Frühneuzeitliche Staatsbankrotte. Akteurszentrierte Analyse der europäischen Kreditmärkte um 1550
PD Dr. Heinrich Lang
Während die spanische sowie französische Kronen ihre kriegerischen Auseinandersetzungen zwischen 1494 und 1559 mit stark anwachsenden Geldmitteln finanzieren mussten und daher eine Reihe von fiskalpolitischen Reformen anstrengten, organisierten besonders italienische, süddeutsche und neu-christliche Bankiers umfangreiche Darlehen an die Herrscher und deren Finanzverwaltungen. Die wichtigste Kompetenz der Bankiers-Financiers bestand darin, Bargeld schnell sowie räumlich beliebig verfügbar machen zu können und sich phasenversetzt zu refinanzieren. Dabei entwickelten sie ein komplexes Gefüge aus angelagerten Kredit- und Wechselmärkten, das sie zwischen Lyon, Antwerpen und den Kastilischen Messen entfalteten. Dabei entstanden zwei Finanzierungssysteme, die über Antwerpen miteinander verbunden waren: ein genuesisch-süddeutscher Orbit für die spanischen Habsburger und ein florentinisch-süddeutscher Einflusshorizont für die französischen Könige. Die Insolvenzen der spanischen Krone 1557 und der französischen Monarchie 1559 vollzogen sich als Umschuldungen und Zahlungsausfälle. Im Wesentlichen ließ die Habsburger Finanzadministration die hoch verzinslichen und kürzer terminierten Papiere (asientos) in längerfristige und niedrig verzinste Ansprüche (juros) umschreiben. Die Finanzverwaltung Frankreichs hingegen adoptierte einen vom Florentiner Bankier Albizzo del Bene entwickelten Rückzahlungsmechanismus, bei dem ein Zinssatz auf eine zuvor festgelegte Kreditaufnahme mit einer auf 13 Jahre ausgedehnten Erstattungsphase verkoppelt wurde. In beiden Fällen scheiterte die Umwandlung von schwebender in fundierte Schuld am übersteigerten Finanzbedarf der Kronen.

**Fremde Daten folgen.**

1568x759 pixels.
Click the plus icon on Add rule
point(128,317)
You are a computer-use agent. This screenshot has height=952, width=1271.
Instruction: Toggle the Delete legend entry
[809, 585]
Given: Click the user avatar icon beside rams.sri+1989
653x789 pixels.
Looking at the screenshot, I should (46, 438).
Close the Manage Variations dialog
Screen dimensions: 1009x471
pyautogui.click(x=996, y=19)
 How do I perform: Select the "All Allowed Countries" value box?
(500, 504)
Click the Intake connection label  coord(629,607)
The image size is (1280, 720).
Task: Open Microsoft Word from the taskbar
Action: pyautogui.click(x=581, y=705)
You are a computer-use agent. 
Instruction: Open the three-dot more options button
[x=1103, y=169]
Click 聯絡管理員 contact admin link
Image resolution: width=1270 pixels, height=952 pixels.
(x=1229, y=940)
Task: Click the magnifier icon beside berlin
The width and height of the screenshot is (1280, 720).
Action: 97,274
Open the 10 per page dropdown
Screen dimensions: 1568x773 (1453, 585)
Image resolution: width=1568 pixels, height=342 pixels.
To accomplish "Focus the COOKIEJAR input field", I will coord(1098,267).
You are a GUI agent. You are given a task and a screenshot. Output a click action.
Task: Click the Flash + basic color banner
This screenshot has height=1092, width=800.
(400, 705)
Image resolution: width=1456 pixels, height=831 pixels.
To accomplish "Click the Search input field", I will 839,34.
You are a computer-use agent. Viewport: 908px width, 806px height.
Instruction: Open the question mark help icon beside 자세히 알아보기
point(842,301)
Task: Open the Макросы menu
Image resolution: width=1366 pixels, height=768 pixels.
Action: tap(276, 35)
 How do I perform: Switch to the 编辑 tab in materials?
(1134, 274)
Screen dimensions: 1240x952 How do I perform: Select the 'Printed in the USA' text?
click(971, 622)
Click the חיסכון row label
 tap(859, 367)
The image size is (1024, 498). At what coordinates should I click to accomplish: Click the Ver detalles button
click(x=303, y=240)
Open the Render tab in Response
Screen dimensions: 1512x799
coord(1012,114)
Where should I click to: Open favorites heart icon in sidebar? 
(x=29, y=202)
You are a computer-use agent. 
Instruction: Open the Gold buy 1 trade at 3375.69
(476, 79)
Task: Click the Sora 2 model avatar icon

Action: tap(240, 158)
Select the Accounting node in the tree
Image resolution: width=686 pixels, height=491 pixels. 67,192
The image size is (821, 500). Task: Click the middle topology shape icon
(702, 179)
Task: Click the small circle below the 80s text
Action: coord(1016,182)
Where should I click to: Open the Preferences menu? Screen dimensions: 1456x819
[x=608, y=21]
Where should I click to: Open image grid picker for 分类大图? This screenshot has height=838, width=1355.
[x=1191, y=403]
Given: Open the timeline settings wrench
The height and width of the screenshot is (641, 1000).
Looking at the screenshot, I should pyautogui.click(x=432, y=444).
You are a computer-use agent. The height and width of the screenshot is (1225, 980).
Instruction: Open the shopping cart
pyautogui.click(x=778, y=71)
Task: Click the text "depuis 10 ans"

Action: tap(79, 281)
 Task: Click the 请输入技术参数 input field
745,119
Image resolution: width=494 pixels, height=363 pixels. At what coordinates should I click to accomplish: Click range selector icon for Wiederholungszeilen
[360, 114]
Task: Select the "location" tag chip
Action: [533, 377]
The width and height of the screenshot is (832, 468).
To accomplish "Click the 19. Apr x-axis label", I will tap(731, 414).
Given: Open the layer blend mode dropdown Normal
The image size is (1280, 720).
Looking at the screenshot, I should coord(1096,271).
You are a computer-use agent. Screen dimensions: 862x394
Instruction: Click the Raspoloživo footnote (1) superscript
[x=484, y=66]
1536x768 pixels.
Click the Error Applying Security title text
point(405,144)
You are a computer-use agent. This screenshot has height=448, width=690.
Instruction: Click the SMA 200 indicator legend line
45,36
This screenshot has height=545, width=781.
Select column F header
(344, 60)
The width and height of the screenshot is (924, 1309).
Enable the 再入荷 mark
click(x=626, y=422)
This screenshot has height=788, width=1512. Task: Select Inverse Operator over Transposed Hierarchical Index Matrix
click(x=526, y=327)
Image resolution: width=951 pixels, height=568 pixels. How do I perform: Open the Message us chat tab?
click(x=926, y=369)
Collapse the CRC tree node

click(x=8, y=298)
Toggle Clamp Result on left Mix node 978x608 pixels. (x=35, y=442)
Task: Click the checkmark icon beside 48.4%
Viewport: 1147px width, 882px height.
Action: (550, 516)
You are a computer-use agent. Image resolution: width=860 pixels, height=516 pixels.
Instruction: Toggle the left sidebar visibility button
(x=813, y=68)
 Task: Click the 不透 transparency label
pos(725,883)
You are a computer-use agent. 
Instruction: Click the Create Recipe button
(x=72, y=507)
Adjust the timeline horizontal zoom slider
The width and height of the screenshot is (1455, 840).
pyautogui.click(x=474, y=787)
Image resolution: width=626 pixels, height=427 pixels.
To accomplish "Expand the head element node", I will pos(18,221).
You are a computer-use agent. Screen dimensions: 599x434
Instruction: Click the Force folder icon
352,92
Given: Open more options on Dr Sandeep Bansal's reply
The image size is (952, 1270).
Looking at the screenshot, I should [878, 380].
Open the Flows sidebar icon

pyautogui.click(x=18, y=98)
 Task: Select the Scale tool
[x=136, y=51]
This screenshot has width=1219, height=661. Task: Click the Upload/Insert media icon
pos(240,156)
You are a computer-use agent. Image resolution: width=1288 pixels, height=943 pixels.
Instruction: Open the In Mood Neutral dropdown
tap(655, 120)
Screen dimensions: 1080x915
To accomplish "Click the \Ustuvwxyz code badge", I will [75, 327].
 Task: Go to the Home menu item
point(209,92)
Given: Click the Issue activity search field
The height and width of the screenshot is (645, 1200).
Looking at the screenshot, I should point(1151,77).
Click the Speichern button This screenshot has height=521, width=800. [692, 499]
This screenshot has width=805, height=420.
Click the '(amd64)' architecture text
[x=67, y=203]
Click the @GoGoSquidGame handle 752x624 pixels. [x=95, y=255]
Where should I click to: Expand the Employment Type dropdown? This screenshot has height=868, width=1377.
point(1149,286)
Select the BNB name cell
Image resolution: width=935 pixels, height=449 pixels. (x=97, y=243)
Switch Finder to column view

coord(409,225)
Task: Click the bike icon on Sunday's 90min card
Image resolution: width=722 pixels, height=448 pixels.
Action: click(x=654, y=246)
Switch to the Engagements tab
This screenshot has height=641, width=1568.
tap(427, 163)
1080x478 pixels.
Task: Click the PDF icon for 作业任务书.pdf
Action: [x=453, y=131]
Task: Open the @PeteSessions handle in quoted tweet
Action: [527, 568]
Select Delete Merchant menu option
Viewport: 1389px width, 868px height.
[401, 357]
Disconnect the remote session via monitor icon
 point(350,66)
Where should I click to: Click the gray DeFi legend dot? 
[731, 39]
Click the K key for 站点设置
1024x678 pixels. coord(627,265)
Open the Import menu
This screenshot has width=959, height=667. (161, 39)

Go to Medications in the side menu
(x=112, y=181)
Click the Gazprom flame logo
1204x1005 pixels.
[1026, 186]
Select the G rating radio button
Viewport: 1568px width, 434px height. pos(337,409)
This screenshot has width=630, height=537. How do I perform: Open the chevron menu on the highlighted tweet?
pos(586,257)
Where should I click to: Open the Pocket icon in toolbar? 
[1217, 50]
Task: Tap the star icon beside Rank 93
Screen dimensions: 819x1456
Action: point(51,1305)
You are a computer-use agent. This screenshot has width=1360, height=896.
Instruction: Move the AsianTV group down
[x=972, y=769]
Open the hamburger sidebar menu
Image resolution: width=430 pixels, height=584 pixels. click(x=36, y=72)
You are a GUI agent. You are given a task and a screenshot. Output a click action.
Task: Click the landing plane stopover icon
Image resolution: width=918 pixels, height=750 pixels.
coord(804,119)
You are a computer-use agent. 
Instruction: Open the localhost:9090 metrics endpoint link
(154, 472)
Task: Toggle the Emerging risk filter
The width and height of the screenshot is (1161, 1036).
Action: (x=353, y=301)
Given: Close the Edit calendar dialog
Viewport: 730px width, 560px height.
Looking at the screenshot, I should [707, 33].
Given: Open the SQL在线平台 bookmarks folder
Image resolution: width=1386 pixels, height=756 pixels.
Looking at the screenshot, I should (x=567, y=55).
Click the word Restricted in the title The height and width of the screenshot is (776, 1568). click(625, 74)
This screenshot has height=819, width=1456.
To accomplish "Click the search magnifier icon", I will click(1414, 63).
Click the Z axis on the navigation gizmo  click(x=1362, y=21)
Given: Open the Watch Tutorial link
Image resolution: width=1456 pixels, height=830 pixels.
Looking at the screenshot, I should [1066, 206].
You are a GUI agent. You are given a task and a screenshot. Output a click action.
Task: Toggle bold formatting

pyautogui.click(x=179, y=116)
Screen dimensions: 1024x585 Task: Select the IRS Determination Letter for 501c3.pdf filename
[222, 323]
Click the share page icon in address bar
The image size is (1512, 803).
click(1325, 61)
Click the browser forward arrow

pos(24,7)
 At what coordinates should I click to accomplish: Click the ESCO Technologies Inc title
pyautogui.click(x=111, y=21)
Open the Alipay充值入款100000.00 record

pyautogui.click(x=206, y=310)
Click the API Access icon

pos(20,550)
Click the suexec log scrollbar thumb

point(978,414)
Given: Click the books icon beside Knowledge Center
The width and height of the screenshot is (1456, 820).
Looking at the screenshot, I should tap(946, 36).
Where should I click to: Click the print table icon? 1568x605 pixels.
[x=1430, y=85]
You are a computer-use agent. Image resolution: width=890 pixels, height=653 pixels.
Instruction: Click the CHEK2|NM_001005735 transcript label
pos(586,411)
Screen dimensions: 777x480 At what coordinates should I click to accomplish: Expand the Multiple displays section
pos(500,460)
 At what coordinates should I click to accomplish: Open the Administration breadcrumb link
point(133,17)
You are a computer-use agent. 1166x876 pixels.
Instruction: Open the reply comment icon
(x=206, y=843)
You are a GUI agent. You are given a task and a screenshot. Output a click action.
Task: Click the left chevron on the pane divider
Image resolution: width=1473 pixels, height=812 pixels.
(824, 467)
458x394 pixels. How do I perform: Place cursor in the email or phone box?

Im Mittelpunkt des Projektes stehen erstens die an den jeweiligen Buchführungen ablesbaren Verfahrensweisen der süddeutschen und der italienischen Kaufmannbankiers sowie deren Bankgesellschaften und zweitens die Rolle der ökonomisch Handelnden bei der Konstituierung von Kredit- und Wechselmärkten. Die Leitfrage lautet: Warum beteiligten sich die Bankiers an den Herrscherfinanzen? Dabei zeigt sich, dass die Kaufmannbankiers und ihre Bankgesellschaften Netzwerke zur Kreditfinanzierung bildeten und auf den an die Herrscherfinanzen angelagerten Wechsel- und Kreditmärkten ihre Profite zu generieren versuchten. Auf diese Weise refinanzierten die Bankiers ihre Investitionen in die Krondarlehen und lösten den Schuldenausgleich aus dem unmittelbaren Zusammenhang der Silberlieferungen aus Südamerika und der Rückzahlungen durch die Kronen. Die Handelsarchive in der Toskana, in Genua, in Antwerpen und Süddeutschland bieten dabei die wichtigsten Quellenbestände für diesen stark praxeologisch orientierten Interpretationsansatz unternehmerischen Handelns an den europäischen Märkten in der Mitte des 16. Jahrhunderts.